THE PROBLEM — Only the lines below from the one containing "Plombier Sélange 6781 (704, 1991)" through the one containing "Product Q&A (0) [tab] (122, 1545)" belong in the answer, repeated exactly and without pictures.

PROVIDED DATA —
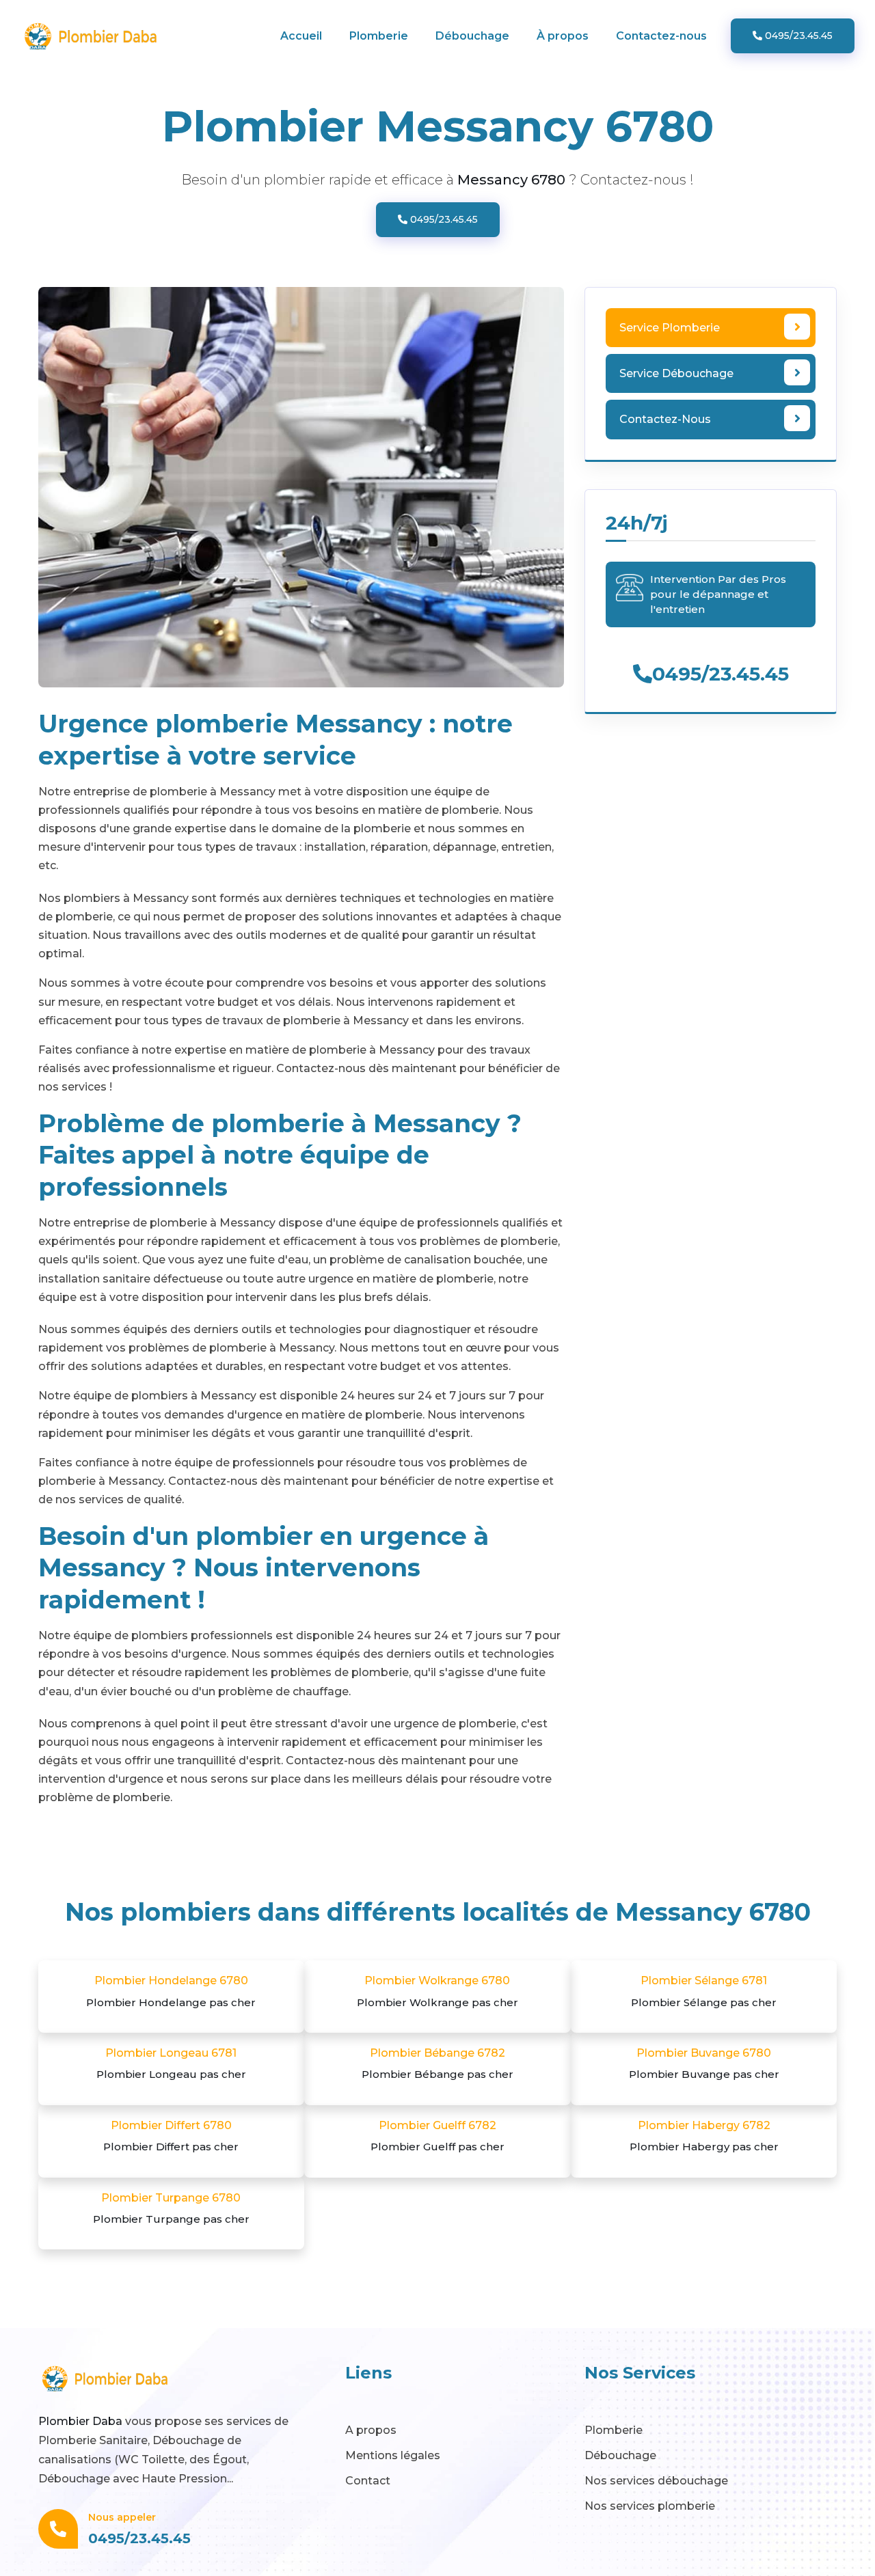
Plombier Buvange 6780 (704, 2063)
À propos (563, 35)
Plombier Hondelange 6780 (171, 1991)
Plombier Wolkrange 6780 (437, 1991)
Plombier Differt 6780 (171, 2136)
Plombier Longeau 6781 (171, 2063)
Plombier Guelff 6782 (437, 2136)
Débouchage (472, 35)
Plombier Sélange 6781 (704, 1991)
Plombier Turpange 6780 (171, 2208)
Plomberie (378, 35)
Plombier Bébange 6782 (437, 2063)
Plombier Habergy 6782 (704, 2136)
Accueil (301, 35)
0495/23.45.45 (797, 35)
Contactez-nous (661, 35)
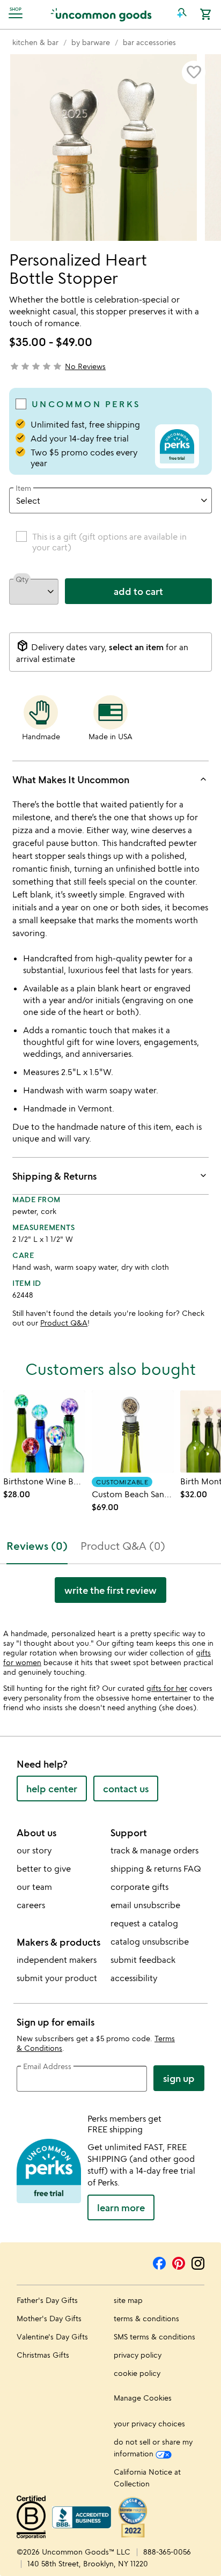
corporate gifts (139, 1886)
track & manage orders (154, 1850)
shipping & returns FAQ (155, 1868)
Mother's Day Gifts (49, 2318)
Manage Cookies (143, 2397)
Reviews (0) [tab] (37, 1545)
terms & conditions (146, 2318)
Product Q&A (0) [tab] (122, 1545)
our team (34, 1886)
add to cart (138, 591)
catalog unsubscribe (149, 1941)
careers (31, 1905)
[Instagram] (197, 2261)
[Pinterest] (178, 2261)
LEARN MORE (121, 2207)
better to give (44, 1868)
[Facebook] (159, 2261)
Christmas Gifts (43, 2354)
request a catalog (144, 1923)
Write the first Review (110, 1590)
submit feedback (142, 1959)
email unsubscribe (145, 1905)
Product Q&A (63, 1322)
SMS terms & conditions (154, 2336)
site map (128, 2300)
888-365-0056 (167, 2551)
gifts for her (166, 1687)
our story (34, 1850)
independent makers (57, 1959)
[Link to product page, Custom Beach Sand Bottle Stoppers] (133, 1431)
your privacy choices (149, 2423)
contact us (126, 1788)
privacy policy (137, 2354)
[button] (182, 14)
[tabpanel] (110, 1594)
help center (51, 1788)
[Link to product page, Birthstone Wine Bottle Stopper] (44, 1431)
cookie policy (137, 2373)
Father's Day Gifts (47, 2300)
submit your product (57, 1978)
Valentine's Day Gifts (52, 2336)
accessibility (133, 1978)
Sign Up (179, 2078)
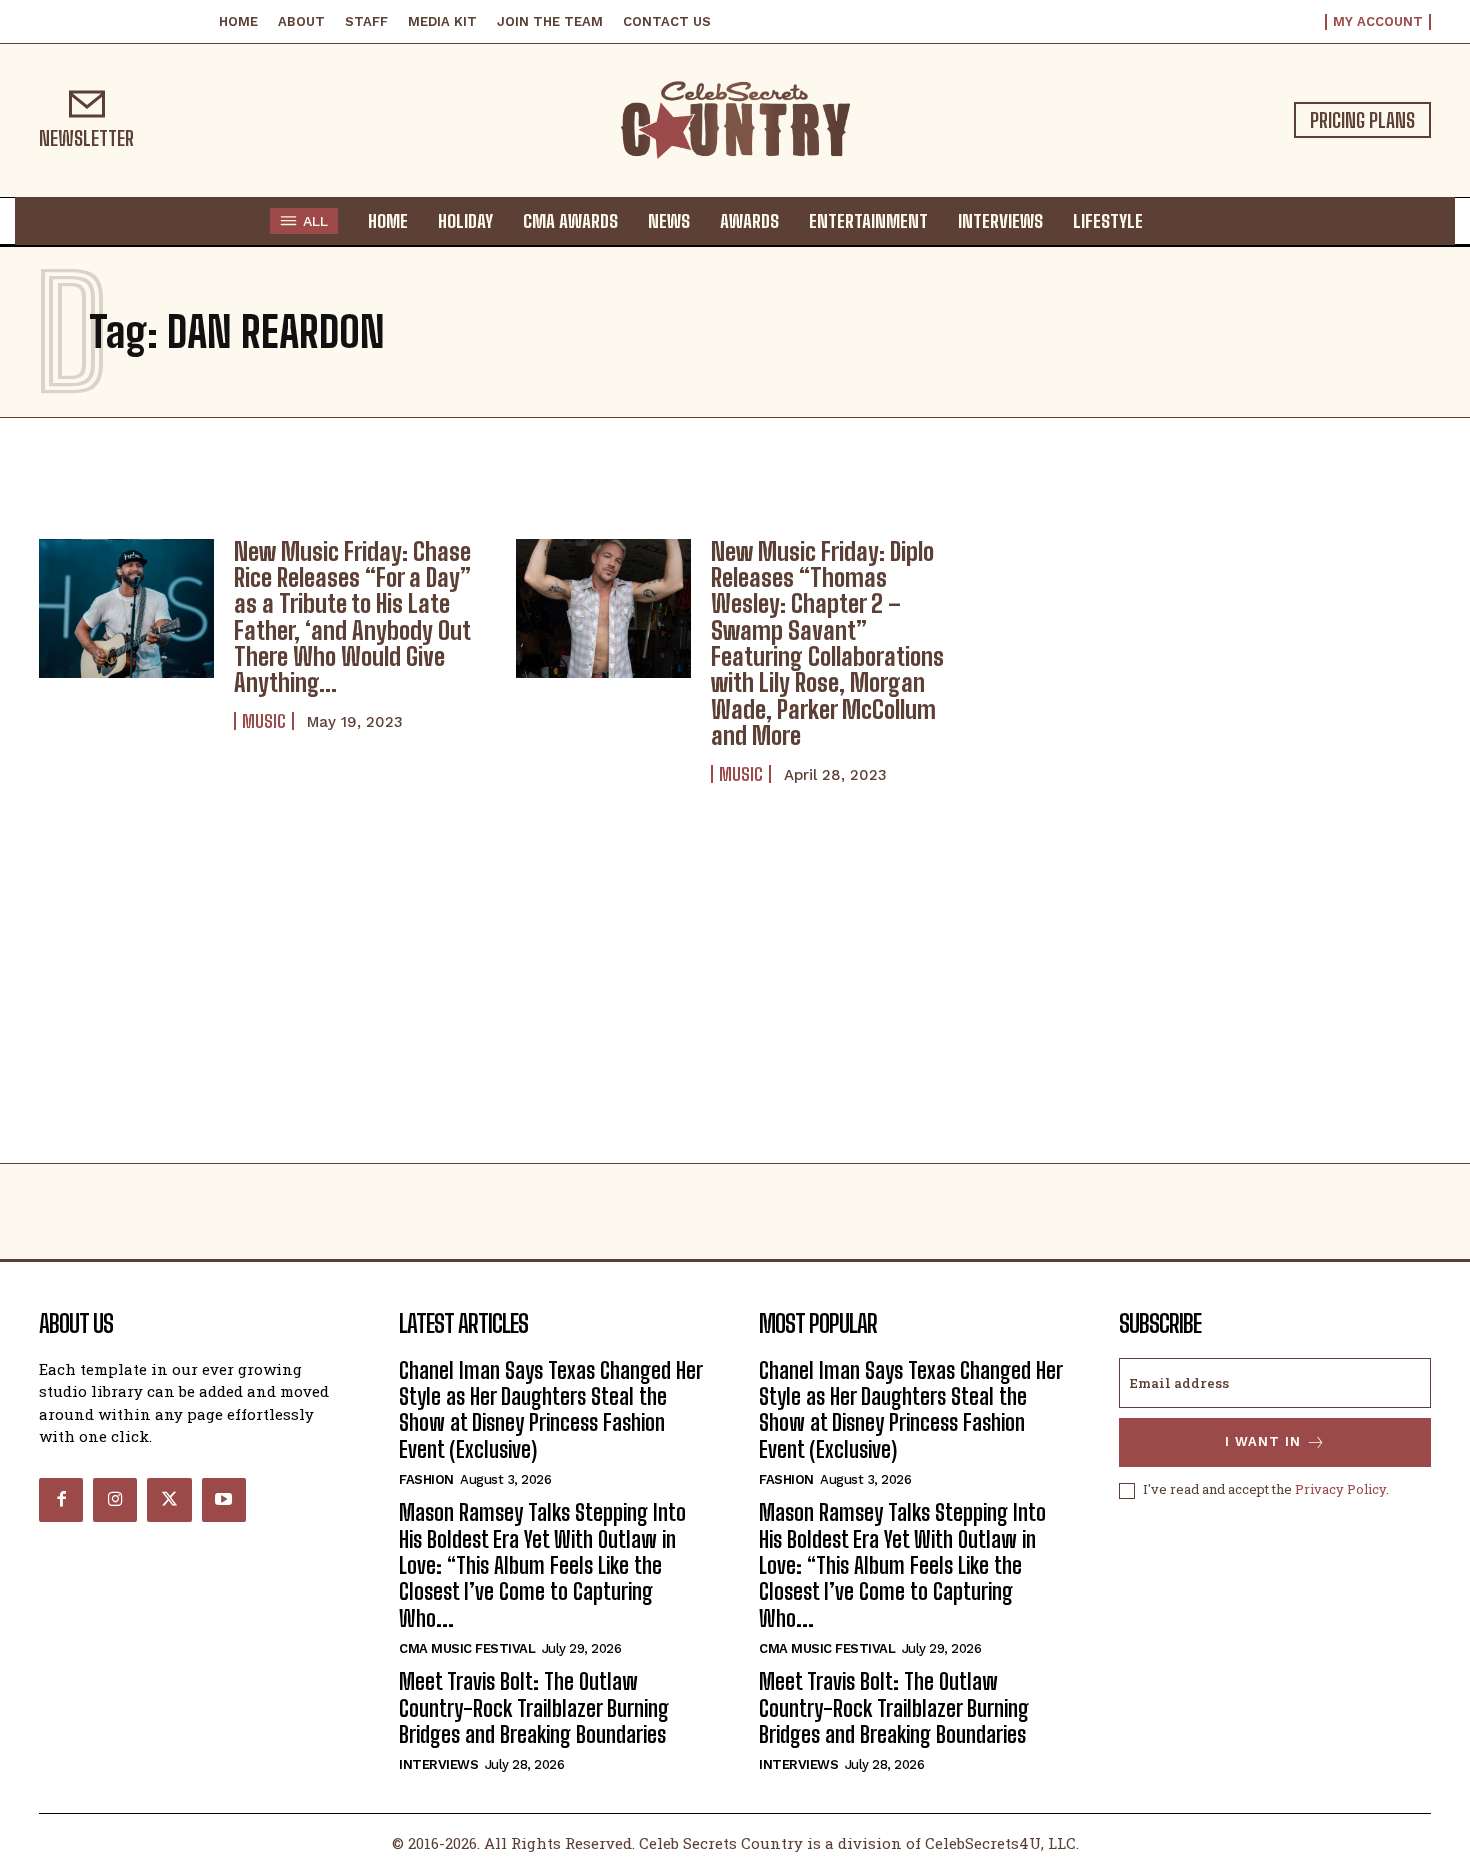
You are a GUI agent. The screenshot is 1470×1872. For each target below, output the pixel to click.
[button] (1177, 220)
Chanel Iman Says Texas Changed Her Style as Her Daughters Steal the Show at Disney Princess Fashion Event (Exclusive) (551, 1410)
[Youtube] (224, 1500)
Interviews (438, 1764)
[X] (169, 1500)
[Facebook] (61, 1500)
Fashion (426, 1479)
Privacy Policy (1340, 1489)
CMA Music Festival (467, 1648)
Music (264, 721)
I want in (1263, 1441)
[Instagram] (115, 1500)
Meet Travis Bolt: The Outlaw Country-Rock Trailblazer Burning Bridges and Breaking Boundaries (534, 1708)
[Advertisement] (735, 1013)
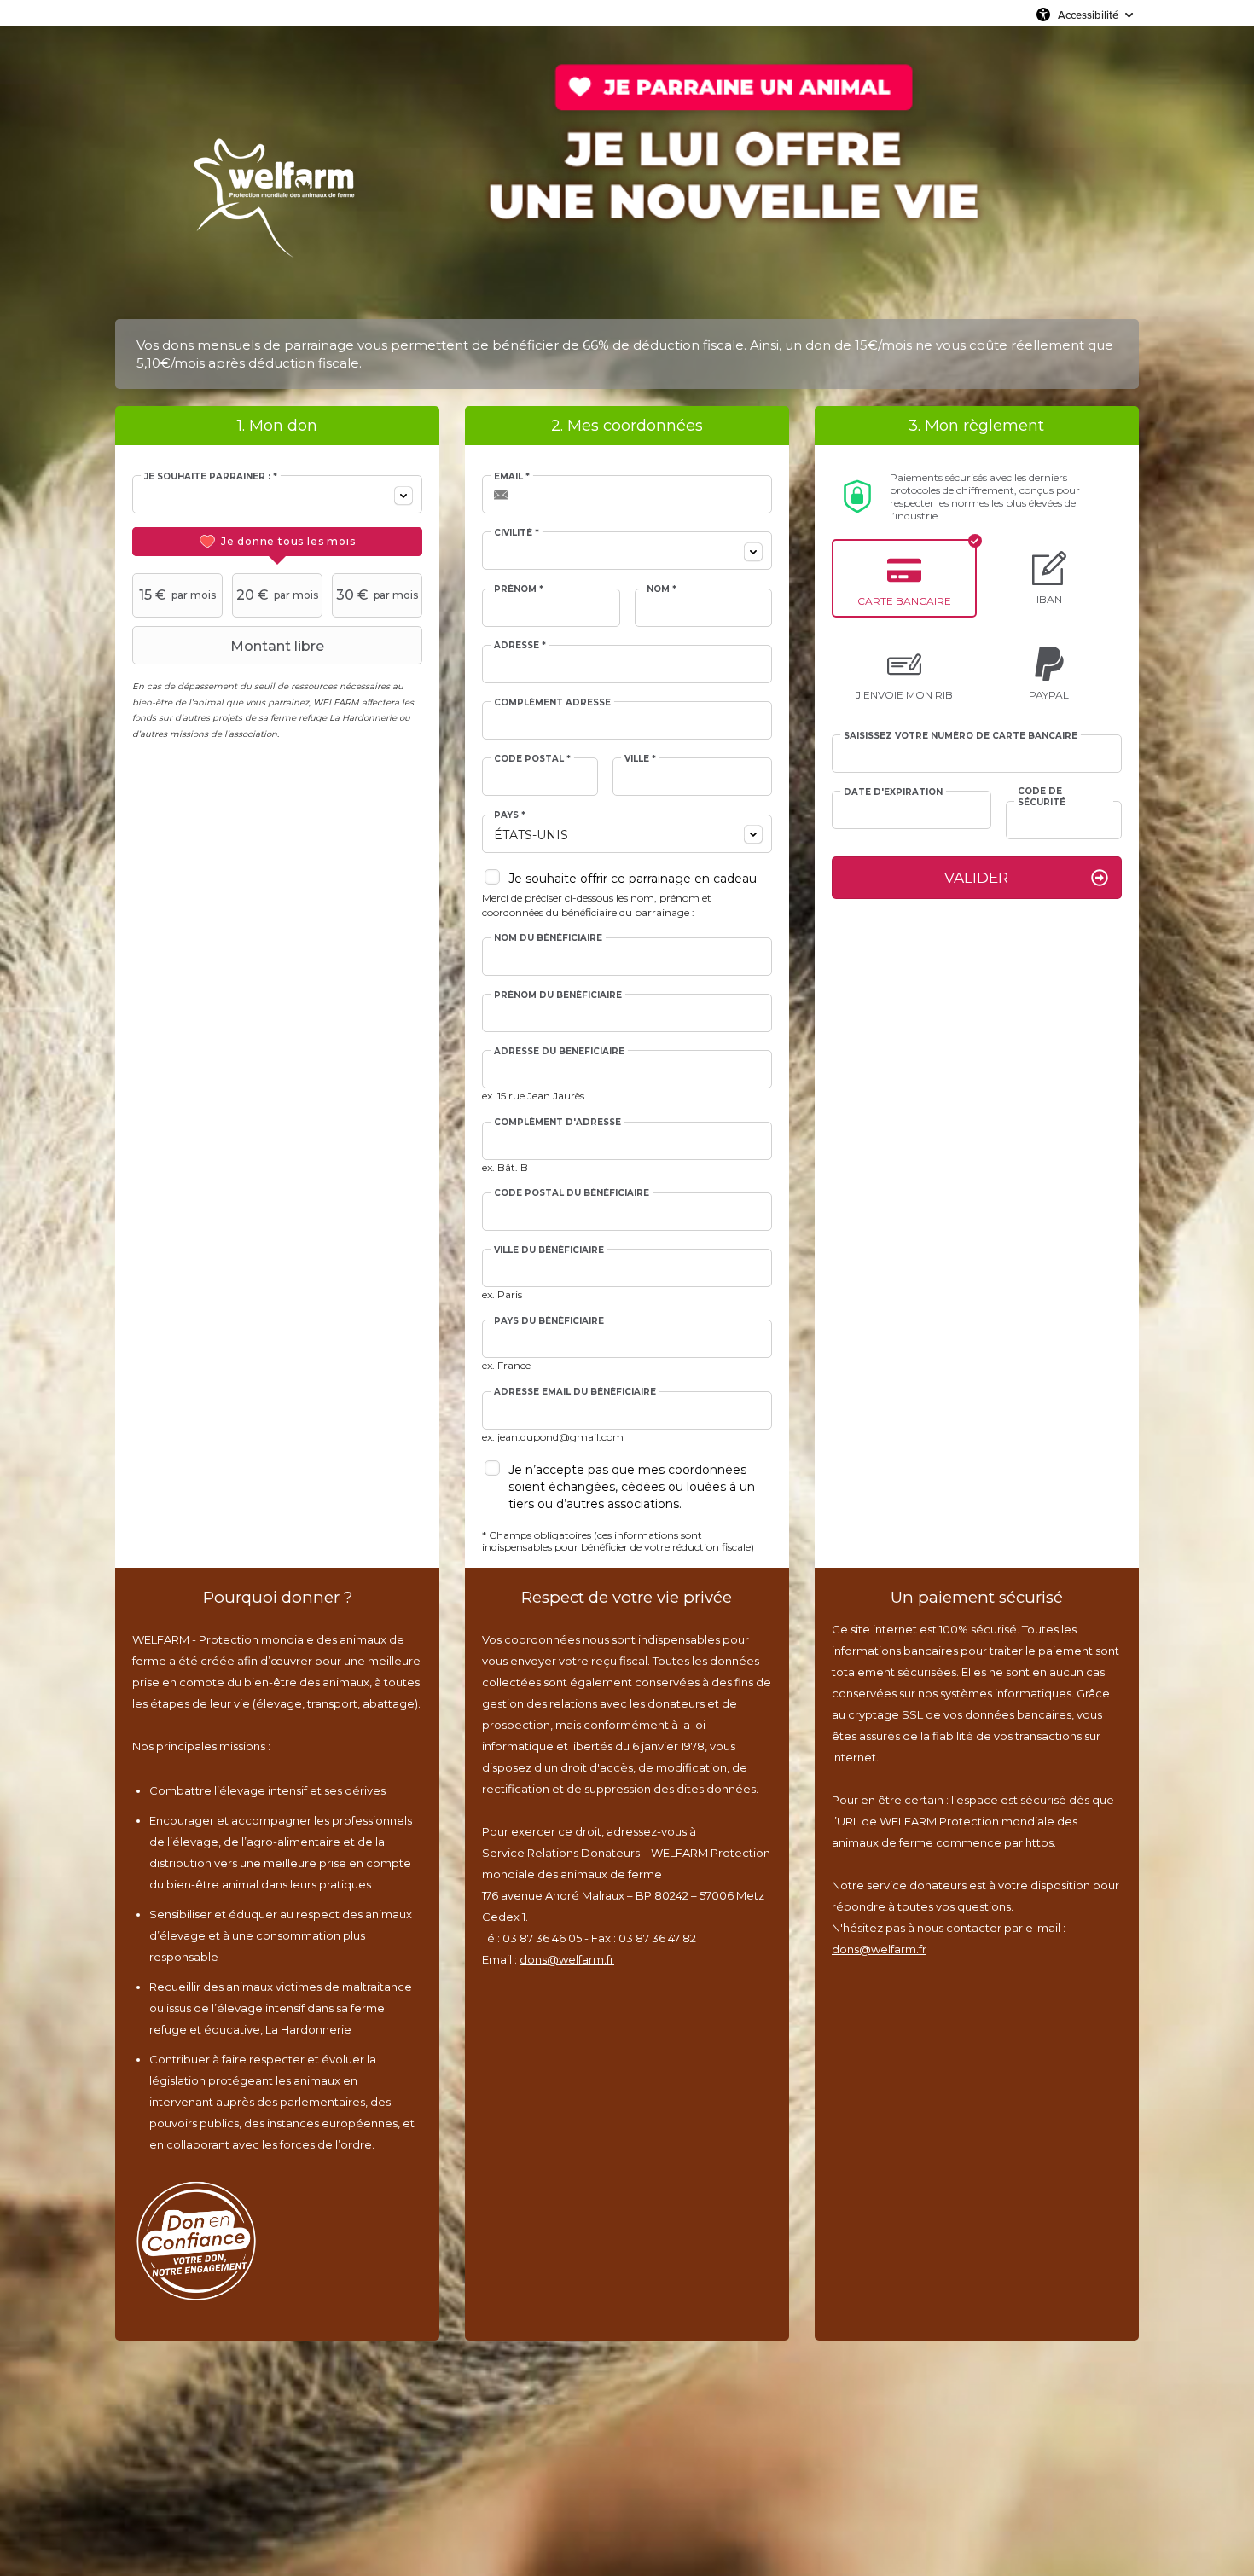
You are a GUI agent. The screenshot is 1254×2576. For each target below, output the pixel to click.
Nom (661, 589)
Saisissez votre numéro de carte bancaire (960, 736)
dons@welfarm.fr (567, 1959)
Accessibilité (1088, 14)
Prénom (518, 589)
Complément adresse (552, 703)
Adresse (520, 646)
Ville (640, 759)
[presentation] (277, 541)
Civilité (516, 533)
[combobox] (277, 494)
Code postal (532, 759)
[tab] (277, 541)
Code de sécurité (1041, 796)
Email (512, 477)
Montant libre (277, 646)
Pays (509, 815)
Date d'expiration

YOUR RESPONSE —
Plombier Sélange 6781 (704, 1991)
Plombier Turpange 6780 (171, 2208)
Plomberie (378, 35)
Plombier Bébange 6782 (437, 2063)
Plombier Habergy 6782 (704, 2136)
Accueil (301, 35)
0495/23.45.45 (797, 35)
Contactez-nous (661, 35)
corporate gifts (139, 1886)
track & manage orders (154, 1850)
shipping & returns FAQ (155, 1868)
Mother's Day Gifts (49, 2318)
Manage Cookies (143, 2397)
Reviews (0) [tab] (37, 1545)
terms & conditions (146, 2318)
Product Q&A (0) [tab] (122, 1545)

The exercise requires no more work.